Reproduce exactly, and nothing but, the lines between the one with "You are a computer-use agent. Screen" and the end of the entries, both ends included.

====== Provided material

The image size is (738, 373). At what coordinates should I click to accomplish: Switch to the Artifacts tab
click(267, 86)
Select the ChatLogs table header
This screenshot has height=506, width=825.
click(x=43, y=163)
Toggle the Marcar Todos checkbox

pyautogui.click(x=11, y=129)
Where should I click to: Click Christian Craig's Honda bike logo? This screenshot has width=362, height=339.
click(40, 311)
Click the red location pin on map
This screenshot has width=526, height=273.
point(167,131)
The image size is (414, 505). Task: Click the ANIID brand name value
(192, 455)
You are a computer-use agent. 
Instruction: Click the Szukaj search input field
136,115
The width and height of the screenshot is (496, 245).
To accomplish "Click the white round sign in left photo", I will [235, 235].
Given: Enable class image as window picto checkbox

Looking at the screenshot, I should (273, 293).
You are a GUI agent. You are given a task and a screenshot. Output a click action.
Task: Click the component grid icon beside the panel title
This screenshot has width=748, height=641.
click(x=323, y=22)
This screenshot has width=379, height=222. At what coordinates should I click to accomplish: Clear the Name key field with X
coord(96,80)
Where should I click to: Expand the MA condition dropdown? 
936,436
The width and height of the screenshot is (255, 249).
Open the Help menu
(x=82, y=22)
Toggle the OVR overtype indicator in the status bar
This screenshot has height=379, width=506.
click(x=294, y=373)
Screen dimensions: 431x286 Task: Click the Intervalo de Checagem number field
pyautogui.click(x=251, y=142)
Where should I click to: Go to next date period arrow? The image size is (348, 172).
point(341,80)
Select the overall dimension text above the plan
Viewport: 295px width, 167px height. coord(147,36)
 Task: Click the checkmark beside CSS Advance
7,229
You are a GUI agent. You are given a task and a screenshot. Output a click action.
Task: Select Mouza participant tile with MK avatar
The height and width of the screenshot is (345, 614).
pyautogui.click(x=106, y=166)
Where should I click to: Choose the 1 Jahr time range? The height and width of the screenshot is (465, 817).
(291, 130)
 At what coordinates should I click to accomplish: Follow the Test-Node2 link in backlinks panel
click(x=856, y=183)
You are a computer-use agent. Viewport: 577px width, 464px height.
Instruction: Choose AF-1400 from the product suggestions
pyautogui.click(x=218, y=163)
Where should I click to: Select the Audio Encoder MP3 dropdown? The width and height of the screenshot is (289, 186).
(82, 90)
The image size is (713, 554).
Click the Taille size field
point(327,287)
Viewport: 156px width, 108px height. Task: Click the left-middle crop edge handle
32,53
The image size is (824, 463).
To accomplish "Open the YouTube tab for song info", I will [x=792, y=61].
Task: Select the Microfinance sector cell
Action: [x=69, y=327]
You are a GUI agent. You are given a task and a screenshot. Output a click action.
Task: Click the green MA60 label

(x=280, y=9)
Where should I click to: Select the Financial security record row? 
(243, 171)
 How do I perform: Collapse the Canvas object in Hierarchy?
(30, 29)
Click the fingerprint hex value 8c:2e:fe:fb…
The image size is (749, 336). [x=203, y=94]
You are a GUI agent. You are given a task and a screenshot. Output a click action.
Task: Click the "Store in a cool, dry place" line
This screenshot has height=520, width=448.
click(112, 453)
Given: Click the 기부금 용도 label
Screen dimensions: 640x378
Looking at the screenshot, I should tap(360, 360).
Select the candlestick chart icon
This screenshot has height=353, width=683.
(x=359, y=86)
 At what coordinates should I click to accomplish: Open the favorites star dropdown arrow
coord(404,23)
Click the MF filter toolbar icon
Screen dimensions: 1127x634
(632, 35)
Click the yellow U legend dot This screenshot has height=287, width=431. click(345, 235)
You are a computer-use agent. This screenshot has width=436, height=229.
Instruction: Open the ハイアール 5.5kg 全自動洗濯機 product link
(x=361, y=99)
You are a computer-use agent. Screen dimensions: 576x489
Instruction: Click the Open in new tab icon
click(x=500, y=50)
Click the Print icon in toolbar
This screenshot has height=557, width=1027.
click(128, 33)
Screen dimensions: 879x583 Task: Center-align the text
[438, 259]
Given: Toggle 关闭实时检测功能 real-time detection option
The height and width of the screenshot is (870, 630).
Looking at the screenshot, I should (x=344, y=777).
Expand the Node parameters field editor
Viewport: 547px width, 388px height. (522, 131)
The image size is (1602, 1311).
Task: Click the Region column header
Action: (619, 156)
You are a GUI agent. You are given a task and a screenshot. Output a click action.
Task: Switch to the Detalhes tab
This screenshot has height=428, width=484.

============

* Written reply *
You are a computer-use agent. Screen dimensions: 576x489
Instruction: Click the Open in new tab icon
click(x=500, y=50)
Click the Print icon in toolbar
This screenshot has height=557, width=1027.
click(128, 33)
Screen dimensions: 879x583 Task: Center-align the text
[438, 259]
Given: Toggle 关闭实时检测功能 real-time detection option
The height and width of the screenshot is (870, 630).
Looking at the screenshot, I should (x=344, y=777).
Expand the Node parameters field editor
Viewport: 547px width, 388px height. (522, 131)
The image size is (1602, 1311).
Task: Click the Region column header
Action: (619, 156)
You are a GUI agent. You are given a task and a screenshot. Output a click action.
Task: Switch to the Detalhes tab
This screenshot has height=428, width=484.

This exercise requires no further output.